Monday, May 21, 2012

Science - Can You Explain to Your Children What Keeps Them Up - The Shuttle, Space Station, Moon?


"Science - Can You Explain to Your Children What Keeps Them Up - The Shuttle, Space Station, Moon?"," Everyone living today has been aware of space adventurism: the first flights, then orbits by Russia and the U. S
 then onward to the moon (the heart-gripping uncertainly of survival of astronauts on Apollo 13); the first steps of a human on the moon ("A giant leap for mankind"); the Space Shuttle exploits (and fiery disastrous explosions); the astonishing assembly of the complex and gigantic Space Station (cooperation between the U.S and Russia)! Space achievements in the past half-century rank with the history-book adventures of Magellan and Columbus in probing the unknown.

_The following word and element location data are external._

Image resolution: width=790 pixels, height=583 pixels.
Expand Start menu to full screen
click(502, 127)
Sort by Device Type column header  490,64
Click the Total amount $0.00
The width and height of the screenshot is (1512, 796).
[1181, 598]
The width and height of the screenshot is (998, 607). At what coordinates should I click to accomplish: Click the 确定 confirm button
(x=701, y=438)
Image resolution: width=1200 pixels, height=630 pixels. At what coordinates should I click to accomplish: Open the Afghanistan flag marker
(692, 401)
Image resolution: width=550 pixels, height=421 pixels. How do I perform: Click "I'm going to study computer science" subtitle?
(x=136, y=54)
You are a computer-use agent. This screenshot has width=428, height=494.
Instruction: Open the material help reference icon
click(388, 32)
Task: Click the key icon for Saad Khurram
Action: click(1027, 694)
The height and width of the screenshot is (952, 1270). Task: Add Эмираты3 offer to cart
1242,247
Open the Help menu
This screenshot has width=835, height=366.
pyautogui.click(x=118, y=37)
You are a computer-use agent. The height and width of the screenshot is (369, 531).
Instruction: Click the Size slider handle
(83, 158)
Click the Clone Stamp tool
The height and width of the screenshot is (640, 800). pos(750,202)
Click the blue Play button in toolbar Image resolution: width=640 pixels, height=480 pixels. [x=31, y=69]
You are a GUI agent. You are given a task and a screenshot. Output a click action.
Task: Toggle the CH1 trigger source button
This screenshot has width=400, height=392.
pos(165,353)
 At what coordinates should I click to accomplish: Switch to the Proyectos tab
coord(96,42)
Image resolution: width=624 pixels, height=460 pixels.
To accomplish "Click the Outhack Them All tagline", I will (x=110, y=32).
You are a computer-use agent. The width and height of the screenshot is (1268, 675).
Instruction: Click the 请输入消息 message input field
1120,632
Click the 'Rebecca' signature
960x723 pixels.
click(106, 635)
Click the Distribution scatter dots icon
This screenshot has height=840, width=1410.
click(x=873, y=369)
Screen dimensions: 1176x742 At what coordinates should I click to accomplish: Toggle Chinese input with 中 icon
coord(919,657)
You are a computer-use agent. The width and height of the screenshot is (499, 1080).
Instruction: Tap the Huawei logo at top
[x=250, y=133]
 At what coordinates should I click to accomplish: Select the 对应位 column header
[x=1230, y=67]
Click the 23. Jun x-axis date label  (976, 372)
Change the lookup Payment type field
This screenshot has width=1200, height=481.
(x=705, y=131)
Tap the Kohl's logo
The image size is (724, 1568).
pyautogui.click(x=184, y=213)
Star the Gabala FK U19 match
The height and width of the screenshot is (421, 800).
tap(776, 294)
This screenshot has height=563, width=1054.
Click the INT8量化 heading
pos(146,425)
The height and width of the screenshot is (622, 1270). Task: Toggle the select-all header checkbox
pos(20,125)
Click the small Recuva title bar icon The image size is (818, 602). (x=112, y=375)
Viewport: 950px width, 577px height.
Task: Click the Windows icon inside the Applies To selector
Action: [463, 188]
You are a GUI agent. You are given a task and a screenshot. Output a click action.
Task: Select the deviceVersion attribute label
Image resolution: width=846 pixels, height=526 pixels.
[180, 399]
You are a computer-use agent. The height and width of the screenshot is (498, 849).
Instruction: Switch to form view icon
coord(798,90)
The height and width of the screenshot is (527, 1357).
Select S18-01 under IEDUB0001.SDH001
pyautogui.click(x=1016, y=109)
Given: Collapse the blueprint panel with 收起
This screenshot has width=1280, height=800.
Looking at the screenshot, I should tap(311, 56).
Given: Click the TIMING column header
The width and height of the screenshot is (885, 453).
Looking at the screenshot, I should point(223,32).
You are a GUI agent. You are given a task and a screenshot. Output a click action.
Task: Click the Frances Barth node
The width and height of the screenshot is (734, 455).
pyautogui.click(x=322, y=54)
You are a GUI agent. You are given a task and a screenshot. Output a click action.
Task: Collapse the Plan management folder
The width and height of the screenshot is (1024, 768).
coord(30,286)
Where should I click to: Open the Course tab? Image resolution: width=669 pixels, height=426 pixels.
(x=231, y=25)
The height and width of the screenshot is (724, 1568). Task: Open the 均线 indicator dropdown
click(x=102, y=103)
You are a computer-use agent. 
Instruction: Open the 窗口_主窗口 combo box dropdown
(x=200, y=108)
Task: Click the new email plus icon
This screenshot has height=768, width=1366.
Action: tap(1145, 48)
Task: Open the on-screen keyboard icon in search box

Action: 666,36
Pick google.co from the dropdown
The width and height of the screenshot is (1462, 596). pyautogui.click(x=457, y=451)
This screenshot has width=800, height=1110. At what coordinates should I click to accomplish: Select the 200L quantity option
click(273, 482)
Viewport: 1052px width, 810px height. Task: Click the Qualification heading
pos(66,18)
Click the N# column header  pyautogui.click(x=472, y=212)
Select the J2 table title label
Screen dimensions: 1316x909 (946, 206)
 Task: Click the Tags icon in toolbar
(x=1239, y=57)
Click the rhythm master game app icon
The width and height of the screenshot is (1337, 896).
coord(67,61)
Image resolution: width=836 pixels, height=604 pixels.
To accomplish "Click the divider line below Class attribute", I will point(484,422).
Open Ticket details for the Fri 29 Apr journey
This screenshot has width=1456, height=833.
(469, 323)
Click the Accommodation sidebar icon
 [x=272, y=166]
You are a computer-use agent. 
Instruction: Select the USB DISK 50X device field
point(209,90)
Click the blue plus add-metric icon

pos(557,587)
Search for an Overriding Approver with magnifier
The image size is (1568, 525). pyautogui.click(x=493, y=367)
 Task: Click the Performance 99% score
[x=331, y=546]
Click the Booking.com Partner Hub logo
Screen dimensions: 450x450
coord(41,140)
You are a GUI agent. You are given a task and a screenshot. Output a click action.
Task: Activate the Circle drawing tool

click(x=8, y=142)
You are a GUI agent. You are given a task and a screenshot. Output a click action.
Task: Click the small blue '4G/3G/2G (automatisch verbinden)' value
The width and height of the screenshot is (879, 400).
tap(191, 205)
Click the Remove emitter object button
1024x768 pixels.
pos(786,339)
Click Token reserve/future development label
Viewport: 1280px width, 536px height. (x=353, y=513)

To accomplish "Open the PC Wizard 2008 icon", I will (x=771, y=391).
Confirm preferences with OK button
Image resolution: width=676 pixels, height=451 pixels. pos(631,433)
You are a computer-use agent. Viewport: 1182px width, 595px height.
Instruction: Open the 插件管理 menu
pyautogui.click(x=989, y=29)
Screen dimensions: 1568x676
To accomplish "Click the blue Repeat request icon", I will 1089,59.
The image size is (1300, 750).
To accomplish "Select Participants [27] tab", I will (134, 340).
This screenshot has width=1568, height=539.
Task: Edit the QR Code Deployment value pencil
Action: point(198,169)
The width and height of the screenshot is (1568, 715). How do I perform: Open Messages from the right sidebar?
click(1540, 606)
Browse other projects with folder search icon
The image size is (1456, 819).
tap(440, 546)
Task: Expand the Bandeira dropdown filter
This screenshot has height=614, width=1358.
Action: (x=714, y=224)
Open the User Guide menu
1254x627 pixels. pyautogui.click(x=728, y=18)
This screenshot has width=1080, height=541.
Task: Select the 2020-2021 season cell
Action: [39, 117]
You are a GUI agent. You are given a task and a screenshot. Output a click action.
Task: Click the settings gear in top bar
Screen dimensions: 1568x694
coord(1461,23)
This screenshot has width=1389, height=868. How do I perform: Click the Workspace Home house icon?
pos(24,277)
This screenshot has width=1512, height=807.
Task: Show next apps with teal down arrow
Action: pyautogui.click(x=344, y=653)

Therefore, the answer to this question: "gravity" is certainly involved (Newton and his apple) - but gravity should actually force all this orbiting hardware (also the moon) to fall to Earth! Why don't they? (If the questioner holds back any further comment until the questionees respond further; probably half will venture uncertainly, "Maybe there is no gravity in space".
 Gravity is always pulling everything toward Earth's center, (including humans - measured by our weight on a scale).
 The key question is why these items remain in orbit about Earth; why don't they fall onto Earth? The answer is that they do - they are constantly falling to Earth - they are constantly falling to Earth, but are also traveling so fast around Earth, that gravity is pulling them into an orbit about Earth.


To be precise, to put the Space Shuttle or any vehicle into orbit, it must be rocketed with such horizontal speed that the constant pull of gravity forces it into an Earth orbit.
 The faster the speed, the higher the orbit.
 Therefore, the orbiting vehicle (Mercury, Apollo, Shuttle or moon) will continue to coast along in their orbiting journeys about Earth.
 A top technical management team of cognizant Engineering managers of all major systems and subsystems - from both NASA and major subcontractors - has been designated and assembled to witness the launch, purpose: so that immediate technical decisions can be made, should any emergency arise.
 We are seated on a rising array of wooden benches as if at a high school athletic field.
 Only recently, many had participated in an exhaustive briefing to top NASA officials at the final Flight Readiness Review conference - as to the possibilities, probabilities and consequences of failure in any area.
 Three miles away, powerful flood-lights show the Shuttle assembly standing vertically on the launch pad, the Orbiter (astronaut-carrying vehicle), the large center fuel tank and the two solid boosters - all a brilliant white under the concentration of flood-lights, limned against the dark, morning sky.
 Slowly, the Shuttle assembly rises; all hold their breaths as fingers of fire emanate from the three powerful engines and the solid rocket boosters.
 It then rapidly accelerates, growing smaller and smaller until it is out of sight.